板倉雄一郎「社長失格」(日経BP)



この一冊。これから起業する人、今、起業が軌道にのって業容の拡大を検討している人にとって、いや、すべてのビジネスに関わりを持つ人たちにとって得るところの大きな一冊ではないか。また、経営を学ぼうという人たちにも、日本では希有なケース・スタディに耐えうる記録だろうと思う。

この一冊を読みながら、起業支援というか、経営支援というか、そういう事業があれば、シリコン・バレーにあるといわれている 起業支援の事業のネットワーク的な集積があれば、ずいぶんと異なる結果が出るだろうにとか。そんなことを思った。資本市場の 整備のされ方とか、起業をしやすい状況をつくるビジネス群というものがあろうかと思う。

ウェブ・ページを訪れたところ、日本にベンチャー・ビジネスの土壌をつくるということを目指す啓蒙活動を板倉氏は開始され、そして、Perfec TVで番組も持っておられるそうである。

コロンビア大学のビジネス・スクールで学んでいた時、ぼくがもっとも感銘を受けたのは、「企業再建の経営」というセミナーで、アカデミックなバックグラウンドではない企業再建の実践一筋という先生が担当されていた。日本でもビジネス・スクール的なプロフェッショナル教育が徐々に整備されつつあるけれども、そのような中で、起業の経験者、再建の経験者の経験はノウハウを提供するものとして大きな効果を発揮することだろう。
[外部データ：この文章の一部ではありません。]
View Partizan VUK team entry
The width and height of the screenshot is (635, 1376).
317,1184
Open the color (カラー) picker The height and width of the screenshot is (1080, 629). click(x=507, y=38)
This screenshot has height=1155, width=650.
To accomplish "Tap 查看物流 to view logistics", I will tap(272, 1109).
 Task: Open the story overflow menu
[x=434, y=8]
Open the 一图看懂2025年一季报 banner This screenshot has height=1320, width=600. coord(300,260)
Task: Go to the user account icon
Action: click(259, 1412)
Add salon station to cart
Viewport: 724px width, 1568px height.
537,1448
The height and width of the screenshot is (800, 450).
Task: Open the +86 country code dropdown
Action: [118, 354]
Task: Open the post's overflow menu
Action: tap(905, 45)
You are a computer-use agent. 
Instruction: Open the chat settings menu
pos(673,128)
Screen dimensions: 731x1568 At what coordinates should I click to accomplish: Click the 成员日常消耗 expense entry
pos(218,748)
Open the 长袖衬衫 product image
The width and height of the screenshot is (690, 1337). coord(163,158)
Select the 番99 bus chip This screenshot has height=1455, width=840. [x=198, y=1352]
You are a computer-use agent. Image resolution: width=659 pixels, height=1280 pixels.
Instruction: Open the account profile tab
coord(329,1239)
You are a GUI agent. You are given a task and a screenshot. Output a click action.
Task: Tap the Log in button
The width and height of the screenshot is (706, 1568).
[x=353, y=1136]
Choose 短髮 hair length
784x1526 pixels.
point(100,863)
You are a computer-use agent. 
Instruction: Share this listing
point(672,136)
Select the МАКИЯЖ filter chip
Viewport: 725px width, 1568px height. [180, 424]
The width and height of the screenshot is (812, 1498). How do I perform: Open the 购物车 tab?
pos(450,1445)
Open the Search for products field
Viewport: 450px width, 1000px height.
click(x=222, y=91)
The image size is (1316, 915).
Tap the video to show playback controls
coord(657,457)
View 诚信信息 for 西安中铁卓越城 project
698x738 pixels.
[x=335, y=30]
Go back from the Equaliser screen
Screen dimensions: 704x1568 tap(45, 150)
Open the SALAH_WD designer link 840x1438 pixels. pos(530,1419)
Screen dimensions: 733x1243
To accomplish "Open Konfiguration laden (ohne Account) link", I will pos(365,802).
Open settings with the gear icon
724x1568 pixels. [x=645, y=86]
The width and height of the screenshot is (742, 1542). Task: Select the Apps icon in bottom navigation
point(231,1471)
そのような形で、あの時機のHypernet社のような貴重な起業の志が、「ブーム」に踊らされず、アイデアの人、攻めの人が不得意なことを行うことでおかしくなることのないような経済の作りが実現されるように思う。

それぞれの得意なこと、したいことを徹底的に実践し、それがリンクされる。ネット時代の市場経済はそのような形でもう一段違った形で展開されるだろうと思う。今後、板倉氏の活動がそのような土壌作りに大きく貢献することだろう。

久しぶりに出会った、生涯座右の一冊。友人たちに薦めたい一冊であった。